On 2/15/2025 5:05 AM, Sean Christopherson wrote:
> On Sat, Sep 14, 2024, Dapeng Mi wrote:
>> When running pmu test on SPR, the following #GP fault is reported.
>>
>> Unhandled exception 13 #GP at ip 000000000040771f
>> error_code=0000      rflags=00010046      cs=00000008
>> rax=00000000004031ad rcx=0000000000000186 rdx=0000000000000000 rbx=00000000005142f0
>> rbp=0000000000514260 rsi=0000000000000020 rdi=0000000000000340
>>  r8=0000000000513a65  r9=00000000000003f8 r10=000000000000000d r11=00000000ffffffff
>> r12=000000000043003c r13=0000000000514450 r14=000000000000000b r15=0000000000000001
>> cr0=0000000080010011 cr2=0000000000000000 cr3=0000000001007000 cr4=0000000000000020
>> cr8=0000000000000000
>>         STACK: @40771f 40040e 400976 400aef 40148d 401da9 4001ad
>> FAIL pmu
>>
>> It looks EVENTSEL0 MSR (0x186) is written a invalid value (0x4031ad) and
>> cause a #GP.
> Nope.
>
>> Further investigation shows the #GP is caused by below code in
>> __start_event().
>>
>> rmsr(MSR_GP_EVENT_SELECTx(event_to_global_idx(evt)),
>> 		  evt->config | EVNTSEL_EN);
> Nope.
>
>> The evt->config is correctly initialized but seems corrupted before
>> writing to MSR.
> Still nope.
>
>> The original pmu_counter_t layout looks as below.
>>
>> typedef struct {
>> 	uint32_t ctr;
>> 	uint64_t config;
>> 	uint64_t count;
>> 	int idx;
>> } pmu_counter_t;
>>
>> Obviously the config filed crosses two cache lines. 

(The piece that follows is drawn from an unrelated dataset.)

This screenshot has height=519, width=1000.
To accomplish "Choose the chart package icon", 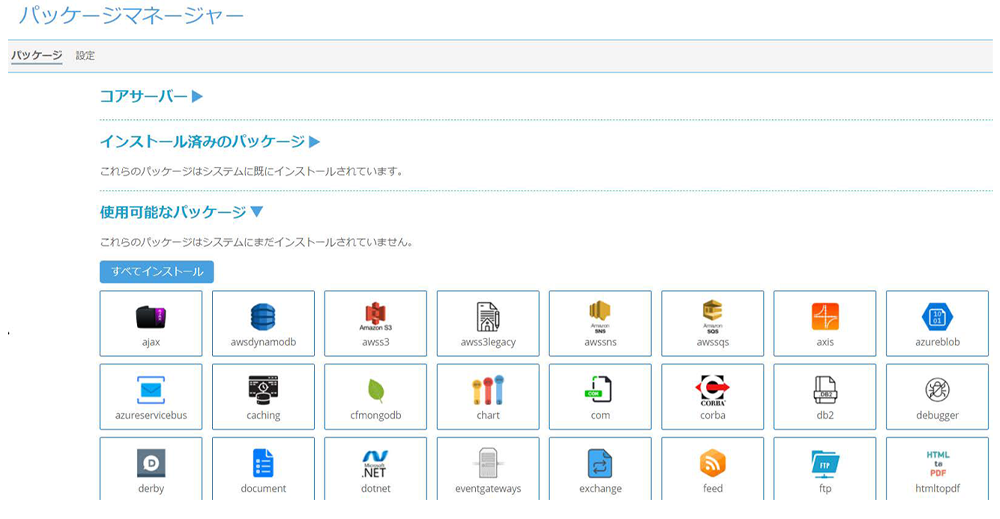I will [x=488, y=390].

> Yeah, no.  Cache lines are 64 bytes on x86, and even with the bad layout, the size
> only adds up to 32 bytes on x86-64.  Packing it slightly better drops it to 24
> bytes, but that has nothing to do with cache lines.
>  
>> When the two cache lines are not updated simultaneously, the config value is
>> corrupted.
> This is simply nonsensical.  Compilers don't generate accesses that split cache
> lines unless software is being deliberately stupid, and x86 doesn't corrupt data
> on unaligned accesses.
>
> The actual problem is that your next patch increases the size of the array in
> check_counters_many() from 10 to 48 entries.  With 32 bytes per entry, it's just
> enough to overflow the stack when making function calls (the array itself stays
> on the stack page).  And because KUT's percpu and stack management is complete
> and utter garbage, overflowing the stack clobbers the percpu area.
>
> Of course, it's way too hard to even see that, because all of the code is beyond
> stupid and (a) doesn't align the stacks to 4KiB, and (b) puts the percpu area at
> the bottom of the stack "page".
>
> I'll send patches to put band-aids on the per-CPU insanity, along with a refreshed
> version of this series.

Thumb up! I never realized this issue is caused by stack corruption. I
would review and test the v7 patch set later. Thanks.